Like much of Gormley's work, the Angel is shaped from a cast of his own body, scaled up to mythic dimensions. It stands 20 metres tall. The wingspan is 54 metres - wider than a Boeing 757, a comparison the Gateshead tourist materials enjoy repeating. The whole thing weighs 208 tonnes, with the body alone weighing 100 and each wing another 50. The COR-TEN weathering steel gives the surface its deep oxidised brown - Gormley had originally wanted to call the work The Iron Angel of the North. The wings are angled 3.5 degrees forward, deliberately, to create what the sculptor describes as a sense of embrace. The vertical ribs running down body and wings are an external skeleton, designed to direct wind toward the foundations. They allow the Angel to stand through gusts of over 100 mph.

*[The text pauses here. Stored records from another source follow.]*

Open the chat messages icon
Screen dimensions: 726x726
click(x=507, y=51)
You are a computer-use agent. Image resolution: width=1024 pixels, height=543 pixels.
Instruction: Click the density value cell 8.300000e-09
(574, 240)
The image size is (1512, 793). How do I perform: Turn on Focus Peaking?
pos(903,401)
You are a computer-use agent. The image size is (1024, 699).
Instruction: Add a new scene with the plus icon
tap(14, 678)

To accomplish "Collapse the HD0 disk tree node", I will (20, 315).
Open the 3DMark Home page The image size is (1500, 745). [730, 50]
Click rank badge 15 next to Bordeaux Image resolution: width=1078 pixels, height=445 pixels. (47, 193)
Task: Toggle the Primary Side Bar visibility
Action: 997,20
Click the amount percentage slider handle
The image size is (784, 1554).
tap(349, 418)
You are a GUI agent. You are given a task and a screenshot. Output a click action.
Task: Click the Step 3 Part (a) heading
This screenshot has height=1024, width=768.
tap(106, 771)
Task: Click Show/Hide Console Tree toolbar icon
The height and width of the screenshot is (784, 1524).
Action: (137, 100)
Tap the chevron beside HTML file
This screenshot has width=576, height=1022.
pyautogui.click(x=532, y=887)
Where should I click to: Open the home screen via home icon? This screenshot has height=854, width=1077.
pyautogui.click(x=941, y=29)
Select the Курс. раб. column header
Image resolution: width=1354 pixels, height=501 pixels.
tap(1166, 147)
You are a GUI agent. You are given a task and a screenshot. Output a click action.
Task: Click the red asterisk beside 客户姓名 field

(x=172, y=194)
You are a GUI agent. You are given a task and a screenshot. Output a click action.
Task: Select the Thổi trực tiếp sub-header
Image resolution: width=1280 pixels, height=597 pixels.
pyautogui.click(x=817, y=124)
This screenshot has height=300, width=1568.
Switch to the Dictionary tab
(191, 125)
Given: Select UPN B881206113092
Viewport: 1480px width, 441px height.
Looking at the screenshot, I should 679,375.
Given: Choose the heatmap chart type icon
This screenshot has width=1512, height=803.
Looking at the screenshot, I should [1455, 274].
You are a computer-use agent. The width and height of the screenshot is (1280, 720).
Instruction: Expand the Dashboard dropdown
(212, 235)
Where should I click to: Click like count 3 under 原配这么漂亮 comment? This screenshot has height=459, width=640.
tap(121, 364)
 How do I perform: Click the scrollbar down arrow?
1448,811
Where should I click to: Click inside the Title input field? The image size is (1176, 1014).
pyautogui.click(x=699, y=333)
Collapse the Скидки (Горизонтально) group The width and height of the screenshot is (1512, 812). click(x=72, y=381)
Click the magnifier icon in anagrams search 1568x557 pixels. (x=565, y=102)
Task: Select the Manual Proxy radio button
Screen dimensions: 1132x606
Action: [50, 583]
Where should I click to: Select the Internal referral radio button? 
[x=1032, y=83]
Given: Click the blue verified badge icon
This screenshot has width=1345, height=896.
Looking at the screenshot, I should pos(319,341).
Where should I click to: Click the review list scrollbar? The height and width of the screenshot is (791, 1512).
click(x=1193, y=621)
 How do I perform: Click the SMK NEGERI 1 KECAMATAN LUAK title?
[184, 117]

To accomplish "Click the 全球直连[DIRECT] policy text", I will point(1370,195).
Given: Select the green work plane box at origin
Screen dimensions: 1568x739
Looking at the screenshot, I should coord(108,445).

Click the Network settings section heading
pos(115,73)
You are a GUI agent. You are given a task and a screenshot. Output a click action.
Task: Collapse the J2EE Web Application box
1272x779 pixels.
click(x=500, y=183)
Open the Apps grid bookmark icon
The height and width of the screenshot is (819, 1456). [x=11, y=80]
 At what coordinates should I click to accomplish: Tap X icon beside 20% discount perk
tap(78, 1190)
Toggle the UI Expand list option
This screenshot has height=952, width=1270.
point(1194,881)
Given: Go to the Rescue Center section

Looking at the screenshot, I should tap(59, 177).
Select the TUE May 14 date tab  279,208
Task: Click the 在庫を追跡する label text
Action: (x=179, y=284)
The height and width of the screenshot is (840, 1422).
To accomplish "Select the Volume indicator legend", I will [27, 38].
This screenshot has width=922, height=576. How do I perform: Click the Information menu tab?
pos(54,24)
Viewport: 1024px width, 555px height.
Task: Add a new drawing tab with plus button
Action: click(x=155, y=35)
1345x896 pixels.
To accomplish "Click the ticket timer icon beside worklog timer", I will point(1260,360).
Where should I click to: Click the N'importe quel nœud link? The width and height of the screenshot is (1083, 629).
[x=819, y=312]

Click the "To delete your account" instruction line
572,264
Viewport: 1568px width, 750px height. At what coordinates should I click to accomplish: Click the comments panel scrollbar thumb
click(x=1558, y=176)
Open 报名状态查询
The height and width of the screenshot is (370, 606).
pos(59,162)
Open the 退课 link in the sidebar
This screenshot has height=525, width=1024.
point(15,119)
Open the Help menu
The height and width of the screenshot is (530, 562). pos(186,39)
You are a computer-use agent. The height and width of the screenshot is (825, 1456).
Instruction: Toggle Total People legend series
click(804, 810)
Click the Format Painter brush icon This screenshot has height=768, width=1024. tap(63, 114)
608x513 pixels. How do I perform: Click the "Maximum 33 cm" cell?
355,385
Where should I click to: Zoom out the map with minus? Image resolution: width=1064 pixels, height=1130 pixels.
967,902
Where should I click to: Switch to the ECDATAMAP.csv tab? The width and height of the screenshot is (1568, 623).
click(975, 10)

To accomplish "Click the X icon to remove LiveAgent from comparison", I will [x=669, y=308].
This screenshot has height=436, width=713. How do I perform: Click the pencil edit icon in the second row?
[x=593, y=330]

Twenty Metres Down to the Rock

Most of what holds the Angel up is invisible. Twenty-metre concrete foundations, containing 600 tonnes of concrete, anchor the figure to the bedrock 70 feet below the knoll. The old Team Colliery workings - mined from the 1720s until the 1960s - had to be stabilised first, with 100 tonnes of grout pumped into the disused shafts. Hartlepool Steel Fabrications built the body and wings in a shed labelled 'Hartlepool Erections Group,' a name Gormley visited weekly during construction. The total budget reached £800,000: £584,000 from Arts Council England, £150,000 from the European Regional Development Fund, £45,000 from Northern Arts, the rest from private sponsors. The planning committee had approved the scheme 15 to 5 in 1995. The full council had ratified it 41 to 14. Not everyone was convinced. The lone Conservative councillor called it 'ugly and intrusive.'

Mining the Symbolism

Gormley has spoken often about why an angel for this place. Beneath the sculpture, miners worked in darkness for centuries. Above it, in the light, stands a figure that celebrates that labour without literally depicting it. 'Men worked beneath the surface in the dark,' he wrote. 'Now, in the light, there is a celebration of this industry.' The Angel doesn't commemorate any single person - which has freed visitors to attach their own meanings. Some see millennial optimism. Some see the miners. Some see religious devotion. Some, including a few critics, saw fascist monumentalism: the Gateshead Post once drew a comparison to a 1930s Nazi statue, and an art critic likened the form to communist totalitarian sculpture. Vote Leave projected its logo onto the Angel during the 2016 Brexit campaign, prompting an angry letter from Gormley's solicitors.

Thirty-Three Million Eyes

Roughly 33 million people see the Angel every year. The figure is so often cited that it has become part of the work itself. Most of them are inside vehicles - around 90,000 a day pass on the A1 and A167 - or aboard East Coast Main Line trains, which run 600 metres to the west. The sculpture sits facing south, looking down at northbound traffic entering Tyneside. From the top of the knoll, the design brief specified, the views command 100 degrees of horizon up to four kilometres in each direction, with Durham Cathedral just visible. Visitors are encouraged to touch the steel, sit at the feet, walk under the wings. Accessibility is built in. A scale maquette sold at Christie's in 2011 fetched £3.4 million. Another, valued at £1 million on Antiques Roadshow, remains the most expensive item ever appraised on the programme. The Angel itself, of course, is priceless. It is also, deliberately, designed to last more than a hundred years.

From the Air

54.914N, 1.589W. The Angel of the North stands on a hill at Low Eighton in Lamesley Parish, immediately east of the A1 just south of Gateshead. From the air, the wings catch sunlight against the surrounding green of the Tyne and Wear Lowlands. Best viewed at 1,500-3,000 ft AGL. Nearest airport: Newcastle International (EGNT), 11 nm to the north. The Team Valley industrial estate lies just north, the East Coast Main Line 600m west.